The nation was still transitioning to a peacetime economy when the coin was issued. Pent-up demand from a decade of Depression and five years of war stressed the economy. Civilian goods were often in short supply or had not been available for years.
The 1946 dime contains .07234ounces of silver, worth about $1.45 as I write this. In 1946, the value of that silver in the dime was slightly more than 5 cents.
As for what that dime could purchase in1946, here are the prices for some items advertised in the Toledo Blade newspaper in January 1946:
- Lane’s “cut-rate drugs” was charging a dime for six pencils with erasers, a can of Shinola shoe polish, a flashlight battery, two bars of Lava soap, 50 envelopes or 250 aspirin tablets.

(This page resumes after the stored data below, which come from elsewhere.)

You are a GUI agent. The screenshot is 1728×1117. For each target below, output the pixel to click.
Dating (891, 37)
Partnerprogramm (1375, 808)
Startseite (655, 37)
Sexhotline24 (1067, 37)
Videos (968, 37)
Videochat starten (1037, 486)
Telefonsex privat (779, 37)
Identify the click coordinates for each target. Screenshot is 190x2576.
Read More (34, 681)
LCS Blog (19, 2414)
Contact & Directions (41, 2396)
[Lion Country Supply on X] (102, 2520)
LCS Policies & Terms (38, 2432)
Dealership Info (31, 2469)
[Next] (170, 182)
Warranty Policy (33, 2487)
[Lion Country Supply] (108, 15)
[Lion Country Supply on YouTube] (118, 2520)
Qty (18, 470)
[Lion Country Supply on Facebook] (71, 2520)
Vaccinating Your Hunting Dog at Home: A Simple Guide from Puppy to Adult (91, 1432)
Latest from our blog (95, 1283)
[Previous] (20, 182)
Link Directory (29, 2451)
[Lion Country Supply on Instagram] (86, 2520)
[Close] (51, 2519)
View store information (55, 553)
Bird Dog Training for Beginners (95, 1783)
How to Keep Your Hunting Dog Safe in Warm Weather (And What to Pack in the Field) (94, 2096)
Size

The store was also selling rat traps for 11 cents, a 40-ounce can of Colgate tooth powder for 37 cents, a giant tube of Colgate shaving cream for 39 cents and a pint of Fumo moth spray for 59 cents.
- At Belman’s supermarket, a dime would buy two rolls of Northern toilet paper, a package of marshmallows, a can of grapefruit juice or half a pound of boiling beef.
The store was also selling lard for 18 cents a pound, 3-pound jars of Crisco for 68 cents, a large package of Oxydol detergent for 23 cents and beef steak for 39 cents a pound.
- A dime wouldn’t buy much at W.T. Grant’s, a dime store chain that went under in 1976. The store advertised artificial flowers and small boxes of Kleenex, which it said was a “very scarce item,” for a dime.
The store also advertised that it had just 24 each of four types of “new metal toys.” Parents of those lucky post-war children were able to buy toy patrol and transport planes for 59 cents and stake and dump trucks for 79 cents.
General Electric, the object of a CIO strike, took its case to the public, complaining that it had offered workers earning less than $1 an hour a 10-cent pay hike and those earning more a 10 percent raise, to no avail. The federal minimum wages was 40 cents an hour in 1946. It is now $7.25 an hour.